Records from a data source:
----------------------------------------
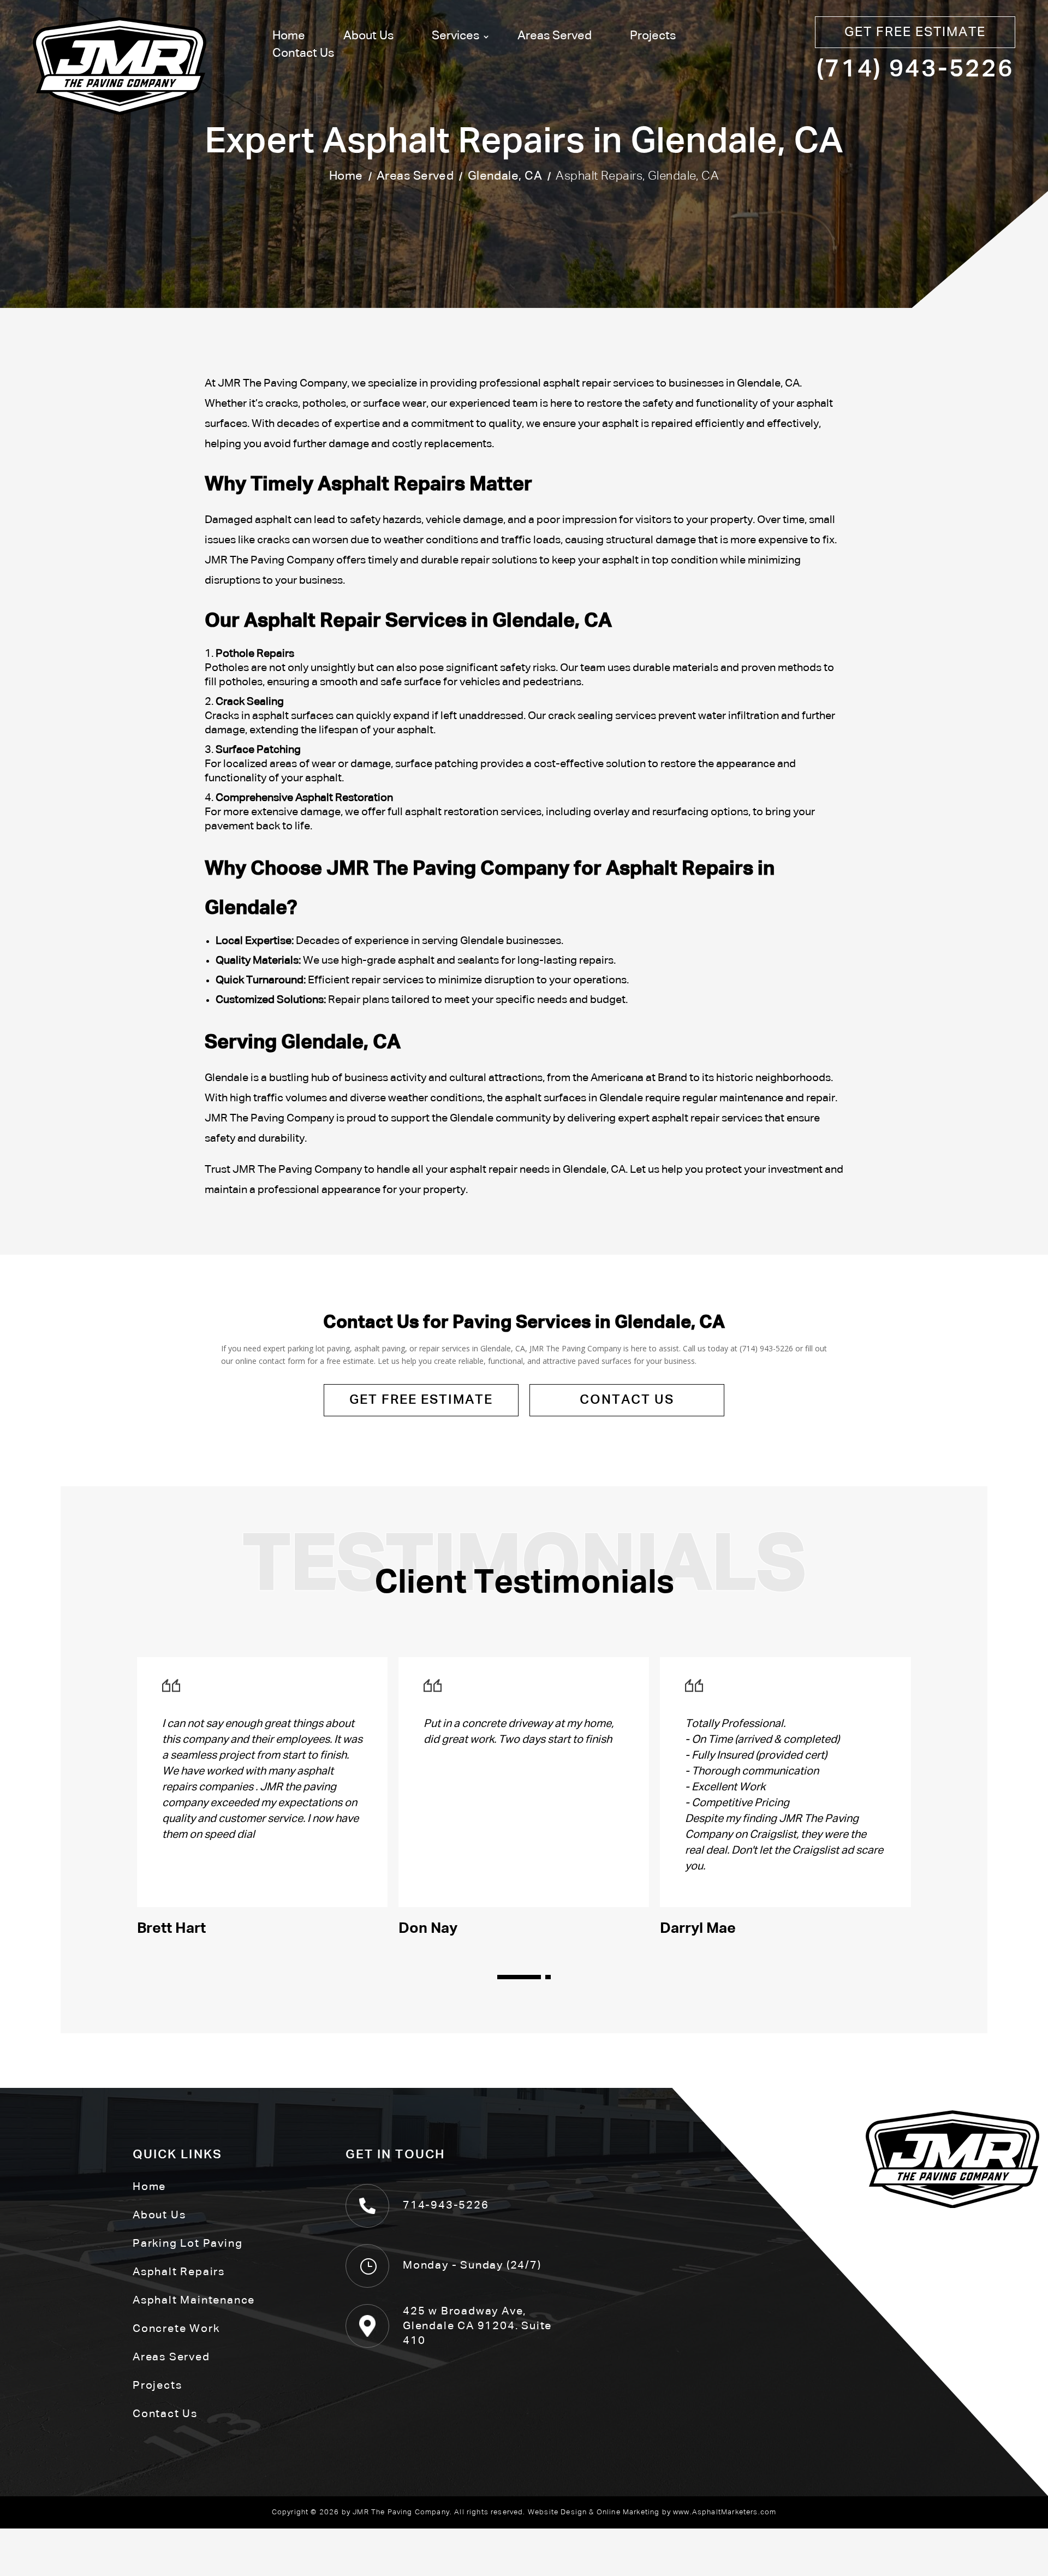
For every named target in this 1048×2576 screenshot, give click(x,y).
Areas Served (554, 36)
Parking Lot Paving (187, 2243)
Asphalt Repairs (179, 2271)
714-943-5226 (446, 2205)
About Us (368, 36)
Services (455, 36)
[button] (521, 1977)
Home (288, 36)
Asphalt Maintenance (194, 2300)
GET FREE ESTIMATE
----------------------------------------
DIRECTIONS. Every line from the one containing "Services (455, 36)" to the end of the entries must be set down exactly, with none omitted and none added.

ANSWER TO THIS PROBLEM.
Services (455, 36)
[button] (521, 1977)
Home (288, 36)
Asphalt Maintenance (194, 2300)
GET FREE ESTIMATE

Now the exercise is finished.